» **TASK OBJECTIVE**
Would it be possible to quote, exactly and in full, the lines from the one with "Task: Select Adam" through the end of the entries below?

» **DATA FOR THIS EXERCISE**

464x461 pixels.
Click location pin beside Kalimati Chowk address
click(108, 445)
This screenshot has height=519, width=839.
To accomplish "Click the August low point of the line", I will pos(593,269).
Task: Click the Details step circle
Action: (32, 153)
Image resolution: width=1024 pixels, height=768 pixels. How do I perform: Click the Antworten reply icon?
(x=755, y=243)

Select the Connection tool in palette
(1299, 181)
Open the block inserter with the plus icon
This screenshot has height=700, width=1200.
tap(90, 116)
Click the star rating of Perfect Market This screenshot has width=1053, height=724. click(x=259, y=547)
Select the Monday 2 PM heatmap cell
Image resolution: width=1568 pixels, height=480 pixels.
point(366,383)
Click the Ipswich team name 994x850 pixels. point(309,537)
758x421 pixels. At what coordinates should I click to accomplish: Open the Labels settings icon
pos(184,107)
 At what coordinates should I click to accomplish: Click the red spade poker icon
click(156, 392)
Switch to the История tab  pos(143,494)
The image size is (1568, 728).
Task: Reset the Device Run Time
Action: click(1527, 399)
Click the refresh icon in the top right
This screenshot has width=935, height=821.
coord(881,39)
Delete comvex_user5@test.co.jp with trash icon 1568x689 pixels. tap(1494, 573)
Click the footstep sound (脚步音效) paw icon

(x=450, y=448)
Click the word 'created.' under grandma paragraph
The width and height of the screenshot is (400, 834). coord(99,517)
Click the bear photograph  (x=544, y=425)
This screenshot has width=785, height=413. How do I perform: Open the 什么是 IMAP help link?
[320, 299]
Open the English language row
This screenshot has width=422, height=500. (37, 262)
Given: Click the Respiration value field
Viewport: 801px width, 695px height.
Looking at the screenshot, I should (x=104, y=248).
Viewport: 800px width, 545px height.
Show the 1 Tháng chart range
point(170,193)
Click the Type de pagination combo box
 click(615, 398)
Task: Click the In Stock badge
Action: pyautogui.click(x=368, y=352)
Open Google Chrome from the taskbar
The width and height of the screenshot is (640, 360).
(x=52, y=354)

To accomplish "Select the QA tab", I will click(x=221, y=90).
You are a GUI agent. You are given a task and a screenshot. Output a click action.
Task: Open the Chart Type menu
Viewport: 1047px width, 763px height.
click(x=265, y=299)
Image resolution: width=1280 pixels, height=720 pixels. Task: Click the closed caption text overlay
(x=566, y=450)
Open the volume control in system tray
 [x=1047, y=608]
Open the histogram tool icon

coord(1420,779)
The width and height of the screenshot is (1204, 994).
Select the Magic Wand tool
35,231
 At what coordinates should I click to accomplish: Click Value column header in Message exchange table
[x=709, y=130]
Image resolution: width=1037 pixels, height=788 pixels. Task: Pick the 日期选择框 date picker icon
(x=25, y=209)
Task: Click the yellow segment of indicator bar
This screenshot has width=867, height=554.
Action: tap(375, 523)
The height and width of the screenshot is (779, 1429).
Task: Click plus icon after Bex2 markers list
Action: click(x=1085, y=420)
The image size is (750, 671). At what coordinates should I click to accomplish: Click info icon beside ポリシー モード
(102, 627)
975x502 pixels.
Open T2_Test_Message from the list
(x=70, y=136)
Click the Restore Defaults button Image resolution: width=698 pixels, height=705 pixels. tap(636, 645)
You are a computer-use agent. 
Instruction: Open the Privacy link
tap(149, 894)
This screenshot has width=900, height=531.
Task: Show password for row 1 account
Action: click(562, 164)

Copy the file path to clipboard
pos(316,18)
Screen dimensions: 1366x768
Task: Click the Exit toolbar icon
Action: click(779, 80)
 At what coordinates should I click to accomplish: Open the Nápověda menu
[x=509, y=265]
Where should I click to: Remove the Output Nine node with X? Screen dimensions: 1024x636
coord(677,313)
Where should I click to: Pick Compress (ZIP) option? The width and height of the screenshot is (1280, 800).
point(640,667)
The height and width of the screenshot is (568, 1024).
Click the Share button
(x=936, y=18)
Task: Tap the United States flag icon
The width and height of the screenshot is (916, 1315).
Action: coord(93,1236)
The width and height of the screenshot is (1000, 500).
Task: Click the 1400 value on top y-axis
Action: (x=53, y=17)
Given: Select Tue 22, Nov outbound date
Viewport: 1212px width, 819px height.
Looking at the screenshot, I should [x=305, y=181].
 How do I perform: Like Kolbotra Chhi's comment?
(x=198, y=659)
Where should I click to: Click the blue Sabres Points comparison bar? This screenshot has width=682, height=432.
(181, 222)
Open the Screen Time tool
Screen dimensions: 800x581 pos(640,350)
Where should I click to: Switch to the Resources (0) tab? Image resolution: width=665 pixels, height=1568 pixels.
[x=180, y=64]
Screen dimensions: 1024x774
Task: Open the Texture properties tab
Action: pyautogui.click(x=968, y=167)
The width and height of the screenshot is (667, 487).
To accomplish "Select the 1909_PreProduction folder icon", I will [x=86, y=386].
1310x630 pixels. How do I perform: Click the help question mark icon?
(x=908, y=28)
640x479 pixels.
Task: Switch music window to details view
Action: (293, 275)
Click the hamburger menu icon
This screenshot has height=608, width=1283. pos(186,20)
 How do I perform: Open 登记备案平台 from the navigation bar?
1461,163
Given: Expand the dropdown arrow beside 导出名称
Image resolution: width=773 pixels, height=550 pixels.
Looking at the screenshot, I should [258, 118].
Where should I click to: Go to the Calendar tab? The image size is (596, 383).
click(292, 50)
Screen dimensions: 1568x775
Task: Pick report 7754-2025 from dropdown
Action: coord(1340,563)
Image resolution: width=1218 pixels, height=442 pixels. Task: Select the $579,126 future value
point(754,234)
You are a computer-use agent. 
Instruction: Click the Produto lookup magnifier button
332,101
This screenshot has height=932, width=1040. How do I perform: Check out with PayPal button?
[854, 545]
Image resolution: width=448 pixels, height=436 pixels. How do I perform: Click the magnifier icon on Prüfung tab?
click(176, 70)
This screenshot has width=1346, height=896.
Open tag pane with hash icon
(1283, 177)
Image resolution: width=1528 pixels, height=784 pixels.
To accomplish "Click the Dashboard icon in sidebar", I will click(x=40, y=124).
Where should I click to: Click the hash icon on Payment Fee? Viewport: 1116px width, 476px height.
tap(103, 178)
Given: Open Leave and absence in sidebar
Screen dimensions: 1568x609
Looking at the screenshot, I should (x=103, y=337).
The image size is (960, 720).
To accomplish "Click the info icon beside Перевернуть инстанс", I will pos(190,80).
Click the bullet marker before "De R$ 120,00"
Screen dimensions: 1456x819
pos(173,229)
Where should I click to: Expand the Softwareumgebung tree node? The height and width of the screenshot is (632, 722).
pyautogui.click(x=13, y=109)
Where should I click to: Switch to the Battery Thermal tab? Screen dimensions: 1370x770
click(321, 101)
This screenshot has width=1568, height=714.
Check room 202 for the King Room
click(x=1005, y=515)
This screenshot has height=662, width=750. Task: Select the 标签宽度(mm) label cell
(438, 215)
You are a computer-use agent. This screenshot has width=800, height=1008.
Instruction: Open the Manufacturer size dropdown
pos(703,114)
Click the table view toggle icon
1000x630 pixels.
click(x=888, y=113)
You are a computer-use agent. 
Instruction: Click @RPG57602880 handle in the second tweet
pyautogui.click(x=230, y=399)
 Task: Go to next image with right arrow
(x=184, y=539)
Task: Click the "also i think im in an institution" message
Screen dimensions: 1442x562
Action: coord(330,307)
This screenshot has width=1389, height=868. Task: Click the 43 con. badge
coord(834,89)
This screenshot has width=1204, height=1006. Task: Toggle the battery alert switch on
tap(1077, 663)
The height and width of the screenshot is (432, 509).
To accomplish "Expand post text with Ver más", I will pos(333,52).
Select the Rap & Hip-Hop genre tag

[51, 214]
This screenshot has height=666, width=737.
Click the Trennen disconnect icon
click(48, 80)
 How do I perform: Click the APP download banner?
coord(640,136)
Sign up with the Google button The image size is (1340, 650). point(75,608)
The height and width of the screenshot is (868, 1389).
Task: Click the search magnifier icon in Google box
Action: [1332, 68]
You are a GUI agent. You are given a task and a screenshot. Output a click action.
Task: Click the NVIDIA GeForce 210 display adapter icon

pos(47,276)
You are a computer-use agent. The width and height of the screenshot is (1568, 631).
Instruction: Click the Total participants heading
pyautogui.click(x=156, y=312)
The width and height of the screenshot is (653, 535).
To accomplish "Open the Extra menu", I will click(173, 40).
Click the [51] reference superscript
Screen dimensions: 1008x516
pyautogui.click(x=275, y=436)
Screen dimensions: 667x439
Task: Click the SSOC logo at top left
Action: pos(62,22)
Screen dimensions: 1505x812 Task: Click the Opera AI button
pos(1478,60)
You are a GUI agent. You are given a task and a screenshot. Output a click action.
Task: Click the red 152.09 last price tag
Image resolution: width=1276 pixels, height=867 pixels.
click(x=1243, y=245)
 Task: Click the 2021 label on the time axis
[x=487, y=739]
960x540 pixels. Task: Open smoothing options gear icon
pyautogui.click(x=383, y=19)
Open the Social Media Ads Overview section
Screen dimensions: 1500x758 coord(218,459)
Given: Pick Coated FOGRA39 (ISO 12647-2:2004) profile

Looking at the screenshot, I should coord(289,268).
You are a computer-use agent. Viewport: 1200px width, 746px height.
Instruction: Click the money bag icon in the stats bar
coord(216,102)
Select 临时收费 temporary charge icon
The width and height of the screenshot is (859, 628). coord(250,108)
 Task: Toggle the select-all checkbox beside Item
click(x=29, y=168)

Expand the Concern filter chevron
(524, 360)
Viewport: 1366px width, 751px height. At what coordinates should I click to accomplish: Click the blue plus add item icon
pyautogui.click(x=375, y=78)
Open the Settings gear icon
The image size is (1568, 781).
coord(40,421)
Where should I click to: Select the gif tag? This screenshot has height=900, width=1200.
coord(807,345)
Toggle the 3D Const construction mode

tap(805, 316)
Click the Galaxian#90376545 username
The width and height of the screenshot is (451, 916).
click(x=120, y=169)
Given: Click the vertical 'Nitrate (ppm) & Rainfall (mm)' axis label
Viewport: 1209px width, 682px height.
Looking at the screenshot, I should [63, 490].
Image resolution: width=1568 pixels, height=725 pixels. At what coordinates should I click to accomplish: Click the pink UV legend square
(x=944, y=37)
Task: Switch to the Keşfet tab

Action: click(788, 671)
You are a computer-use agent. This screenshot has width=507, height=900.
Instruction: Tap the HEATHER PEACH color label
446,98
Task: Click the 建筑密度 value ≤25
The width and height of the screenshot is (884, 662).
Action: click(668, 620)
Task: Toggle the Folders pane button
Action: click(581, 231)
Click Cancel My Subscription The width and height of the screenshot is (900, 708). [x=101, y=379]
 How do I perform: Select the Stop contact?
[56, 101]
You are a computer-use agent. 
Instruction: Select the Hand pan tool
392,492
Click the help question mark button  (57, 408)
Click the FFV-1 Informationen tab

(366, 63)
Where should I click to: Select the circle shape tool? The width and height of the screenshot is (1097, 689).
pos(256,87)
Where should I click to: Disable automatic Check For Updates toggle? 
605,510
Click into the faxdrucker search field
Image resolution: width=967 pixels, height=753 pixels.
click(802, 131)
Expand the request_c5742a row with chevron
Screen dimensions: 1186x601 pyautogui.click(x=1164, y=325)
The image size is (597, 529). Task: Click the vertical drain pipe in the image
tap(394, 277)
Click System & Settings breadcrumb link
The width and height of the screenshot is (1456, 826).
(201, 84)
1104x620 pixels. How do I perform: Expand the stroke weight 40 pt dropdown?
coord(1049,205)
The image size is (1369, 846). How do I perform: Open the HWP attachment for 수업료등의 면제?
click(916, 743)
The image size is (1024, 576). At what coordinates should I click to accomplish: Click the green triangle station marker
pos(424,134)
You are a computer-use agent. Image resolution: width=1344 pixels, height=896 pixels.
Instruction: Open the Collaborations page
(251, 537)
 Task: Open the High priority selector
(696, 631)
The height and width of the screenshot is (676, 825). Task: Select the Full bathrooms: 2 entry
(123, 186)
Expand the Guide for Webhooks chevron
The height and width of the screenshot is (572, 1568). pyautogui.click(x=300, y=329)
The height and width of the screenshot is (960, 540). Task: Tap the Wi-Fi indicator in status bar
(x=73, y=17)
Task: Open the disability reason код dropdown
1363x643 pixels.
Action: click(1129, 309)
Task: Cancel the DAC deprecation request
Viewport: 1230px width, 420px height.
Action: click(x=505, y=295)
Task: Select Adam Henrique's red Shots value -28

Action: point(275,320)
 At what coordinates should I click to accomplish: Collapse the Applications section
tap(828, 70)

» **TASK ANSWER**
Task: Select Adam Henrique's red Shots value -28

Action: point(275,320)
 At what coordinates should I click to accomplish: Collapse the Applications section
tap(828, 70)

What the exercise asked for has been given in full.